- Opening Delimiter -

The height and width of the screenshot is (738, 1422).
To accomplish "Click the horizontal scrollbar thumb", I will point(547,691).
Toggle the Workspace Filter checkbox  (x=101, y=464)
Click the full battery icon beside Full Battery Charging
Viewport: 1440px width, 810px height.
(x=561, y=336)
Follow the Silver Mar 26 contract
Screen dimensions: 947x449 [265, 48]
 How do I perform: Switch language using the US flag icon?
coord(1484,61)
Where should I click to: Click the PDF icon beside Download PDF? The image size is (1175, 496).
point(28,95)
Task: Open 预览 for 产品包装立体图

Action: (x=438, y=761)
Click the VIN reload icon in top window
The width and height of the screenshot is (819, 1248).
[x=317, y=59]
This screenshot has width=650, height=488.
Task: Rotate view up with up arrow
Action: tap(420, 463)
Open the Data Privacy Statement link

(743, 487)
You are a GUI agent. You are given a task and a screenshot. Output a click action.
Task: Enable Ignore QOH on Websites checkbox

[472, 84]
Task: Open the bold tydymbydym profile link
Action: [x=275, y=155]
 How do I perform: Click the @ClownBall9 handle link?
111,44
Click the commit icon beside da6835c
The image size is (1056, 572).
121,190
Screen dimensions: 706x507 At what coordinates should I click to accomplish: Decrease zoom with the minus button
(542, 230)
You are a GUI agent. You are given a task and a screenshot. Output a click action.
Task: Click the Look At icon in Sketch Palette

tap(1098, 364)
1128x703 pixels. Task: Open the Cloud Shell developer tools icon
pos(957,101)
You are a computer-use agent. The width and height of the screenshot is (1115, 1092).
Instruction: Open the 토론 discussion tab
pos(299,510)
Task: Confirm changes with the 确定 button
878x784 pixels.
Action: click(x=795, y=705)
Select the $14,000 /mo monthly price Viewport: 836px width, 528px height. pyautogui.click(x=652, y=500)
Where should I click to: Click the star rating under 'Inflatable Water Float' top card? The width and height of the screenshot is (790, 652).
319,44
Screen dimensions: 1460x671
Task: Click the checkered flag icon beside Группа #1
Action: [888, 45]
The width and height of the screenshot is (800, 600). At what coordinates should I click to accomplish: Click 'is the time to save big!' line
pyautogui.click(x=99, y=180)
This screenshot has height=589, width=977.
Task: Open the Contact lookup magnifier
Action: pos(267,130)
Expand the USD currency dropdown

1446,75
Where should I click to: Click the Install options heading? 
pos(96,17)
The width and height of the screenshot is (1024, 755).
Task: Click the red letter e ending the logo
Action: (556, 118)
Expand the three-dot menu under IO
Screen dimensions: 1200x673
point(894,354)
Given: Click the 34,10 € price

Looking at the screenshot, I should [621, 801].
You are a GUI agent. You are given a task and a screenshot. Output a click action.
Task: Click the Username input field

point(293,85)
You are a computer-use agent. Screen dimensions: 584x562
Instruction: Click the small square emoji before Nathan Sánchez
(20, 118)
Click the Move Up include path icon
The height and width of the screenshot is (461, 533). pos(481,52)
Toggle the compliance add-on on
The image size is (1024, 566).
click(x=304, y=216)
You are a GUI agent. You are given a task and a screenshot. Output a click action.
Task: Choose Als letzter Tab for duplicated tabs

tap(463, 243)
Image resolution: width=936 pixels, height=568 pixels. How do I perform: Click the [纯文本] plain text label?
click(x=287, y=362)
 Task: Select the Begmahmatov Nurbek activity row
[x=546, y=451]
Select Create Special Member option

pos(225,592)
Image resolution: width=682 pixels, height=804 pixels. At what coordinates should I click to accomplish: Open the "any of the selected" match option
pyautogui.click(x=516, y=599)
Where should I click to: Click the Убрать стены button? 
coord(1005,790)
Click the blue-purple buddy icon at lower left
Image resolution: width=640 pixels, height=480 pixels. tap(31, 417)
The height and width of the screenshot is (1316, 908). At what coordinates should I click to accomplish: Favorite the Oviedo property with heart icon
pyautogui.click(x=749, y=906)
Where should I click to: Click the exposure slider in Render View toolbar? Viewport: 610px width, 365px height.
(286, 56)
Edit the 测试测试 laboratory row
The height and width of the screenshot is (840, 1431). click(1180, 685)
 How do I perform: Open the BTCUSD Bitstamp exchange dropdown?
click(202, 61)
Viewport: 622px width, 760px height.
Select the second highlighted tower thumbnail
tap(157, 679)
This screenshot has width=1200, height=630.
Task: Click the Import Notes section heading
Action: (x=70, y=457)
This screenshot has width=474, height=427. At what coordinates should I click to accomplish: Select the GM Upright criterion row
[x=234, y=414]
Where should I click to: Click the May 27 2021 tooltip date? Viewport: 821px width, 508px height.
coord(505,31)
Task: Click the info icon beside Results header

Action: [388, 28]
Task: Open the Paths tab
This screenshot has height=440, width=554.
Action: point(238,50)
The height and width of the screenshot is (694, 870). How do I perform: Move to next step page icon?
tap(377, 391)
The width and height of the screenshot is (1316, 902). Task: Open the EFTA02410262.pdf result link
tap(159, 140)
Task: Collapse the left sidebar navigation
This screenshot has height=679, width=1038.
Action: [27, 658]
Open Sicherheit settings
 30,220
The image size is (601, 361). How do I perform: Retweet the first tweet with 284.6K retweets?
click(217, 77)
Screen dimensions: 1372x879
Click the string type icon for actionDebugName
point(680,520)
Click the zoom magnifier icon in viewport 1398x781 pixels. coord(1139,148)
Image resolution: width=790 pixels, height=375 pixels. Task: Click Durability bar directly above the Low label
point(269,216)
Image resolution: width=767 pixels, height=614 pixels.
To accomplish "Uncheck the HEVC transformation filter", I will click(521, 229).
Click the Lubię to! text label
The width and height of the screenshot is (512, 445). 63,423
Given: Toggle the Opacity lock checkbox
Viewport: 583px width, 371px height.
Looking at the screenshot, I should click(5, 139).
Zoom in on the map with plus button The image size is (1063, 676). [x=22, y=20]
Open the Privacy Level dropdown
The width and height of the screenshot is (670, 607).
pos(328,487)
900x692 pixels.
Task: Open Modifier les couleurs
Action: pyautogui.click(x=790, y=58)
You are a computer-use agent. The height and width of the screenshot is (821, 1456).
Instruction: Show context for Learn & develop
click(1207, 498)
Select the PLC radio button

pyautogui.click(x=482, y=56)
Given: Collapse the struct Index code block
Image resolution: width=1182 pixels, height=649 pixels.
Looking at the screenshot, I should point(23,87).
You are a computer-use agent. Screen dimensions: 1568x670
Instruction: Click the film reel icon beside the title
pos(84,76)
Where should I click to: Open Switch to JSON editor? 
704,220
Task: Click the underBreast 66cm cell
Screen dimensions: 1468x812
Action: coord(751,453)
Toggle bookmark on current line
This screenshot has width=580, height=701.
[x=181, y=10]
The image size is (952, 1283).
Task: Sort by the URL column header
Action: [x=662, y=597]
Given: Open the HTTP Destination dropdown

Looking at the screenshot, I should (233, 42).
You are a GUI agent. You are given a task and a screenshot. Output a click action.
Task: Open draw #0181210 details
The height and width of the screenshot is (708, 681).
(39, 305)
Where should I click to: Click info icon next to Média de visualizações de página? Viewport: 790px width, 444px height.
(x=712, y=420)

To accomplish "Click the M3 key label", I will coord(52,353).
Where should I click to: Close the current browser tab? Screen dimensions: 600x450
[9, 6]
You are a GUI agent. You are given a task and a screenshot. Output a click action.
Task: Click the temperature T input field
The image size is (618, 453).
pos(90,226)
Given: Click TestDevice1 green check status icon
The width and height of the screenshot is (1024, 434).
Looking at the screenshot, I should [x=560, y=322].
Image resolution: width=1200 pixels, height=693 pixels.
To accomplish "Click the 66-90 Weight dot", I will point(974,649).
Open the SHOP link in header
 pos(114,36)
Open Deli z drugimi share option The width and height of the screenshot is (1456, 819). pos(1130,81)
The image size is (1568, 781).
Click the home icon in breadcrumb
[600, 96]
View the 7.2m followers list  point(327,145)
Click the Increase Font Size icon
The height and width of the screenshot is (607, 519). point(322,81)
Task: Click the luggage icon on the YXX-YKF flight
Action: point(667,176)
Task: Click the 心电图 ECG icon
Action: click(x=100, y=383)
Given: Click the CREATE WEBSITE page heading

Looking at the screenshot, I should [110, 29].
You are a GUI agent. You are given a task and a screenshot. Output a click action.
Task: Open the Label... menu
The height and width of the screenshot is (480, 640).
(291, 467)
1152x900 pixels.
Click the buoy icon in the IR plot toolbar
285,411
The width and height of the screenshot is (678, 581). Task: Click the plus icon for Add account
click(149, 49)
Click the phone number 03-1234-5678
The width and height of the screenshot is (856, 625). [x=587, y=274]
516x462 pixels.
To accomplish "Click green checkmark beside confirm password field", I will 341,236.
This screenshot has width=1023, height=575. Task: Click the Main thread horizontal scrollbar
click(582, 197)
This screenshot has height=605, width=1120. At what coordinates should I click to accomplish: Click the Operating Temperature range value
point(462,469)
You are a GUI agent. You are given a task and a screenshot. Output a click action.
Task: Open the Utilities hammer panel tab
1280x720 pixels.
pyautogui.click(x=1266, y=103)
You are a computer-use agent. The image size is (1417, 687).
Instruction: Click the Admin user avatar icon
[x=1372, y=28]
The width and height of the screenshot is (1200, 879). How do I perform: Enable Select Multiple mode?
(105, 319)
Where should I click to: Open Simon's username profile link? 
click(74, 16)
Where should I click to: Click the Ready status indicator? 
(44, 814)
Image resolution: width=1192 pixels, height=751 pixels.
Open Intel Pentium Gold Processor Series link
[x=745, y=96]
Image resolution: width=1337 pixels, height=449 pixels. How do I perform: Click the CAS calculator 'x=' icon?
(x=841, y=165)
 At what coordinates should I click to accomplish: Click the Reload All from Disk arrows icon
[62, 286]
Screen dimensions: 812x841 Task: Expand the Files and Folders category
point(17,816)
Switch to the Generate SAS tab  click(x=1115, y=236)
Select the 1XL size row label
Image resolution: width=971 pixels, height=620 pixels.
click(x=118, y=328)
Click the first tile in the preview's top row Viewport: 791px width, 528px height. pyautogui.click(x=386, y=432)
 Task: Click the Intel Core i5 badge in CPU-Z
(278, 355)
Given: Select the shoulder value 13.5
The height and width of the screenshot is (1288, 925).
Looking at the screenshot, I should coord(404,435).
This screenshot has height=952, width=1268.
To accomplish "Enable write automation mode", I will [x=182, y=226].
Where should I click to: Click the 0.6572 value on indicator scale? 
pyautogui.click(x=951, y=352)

- Closing Delimiter -

[Problem details] Nothing but the lines from the one containing "Click the first" through the last line of the material should be returned, each exactly as written, both ends included.

[Answer to this problem]
Click the first tile in the preview's top row Viewport: 791px width, 528px height. pyautogui.click(x=386, y=432)
 Task: Click the Intel Core i5 badge in CPU-Z
(278, 355)
Given: Select the shoulder value 13.5
The height and width of the screenshot is (1288, 925).
Looking at the screenshot, I should coord(404,435).
This screenshot has height=952, width=1268.
To accomplish "Enable write automation mode", I will [x=182, y=226].
Where should I click to: Click the 0.6572 value on indicator scale? 
pyautogui.click(x=951, y=352)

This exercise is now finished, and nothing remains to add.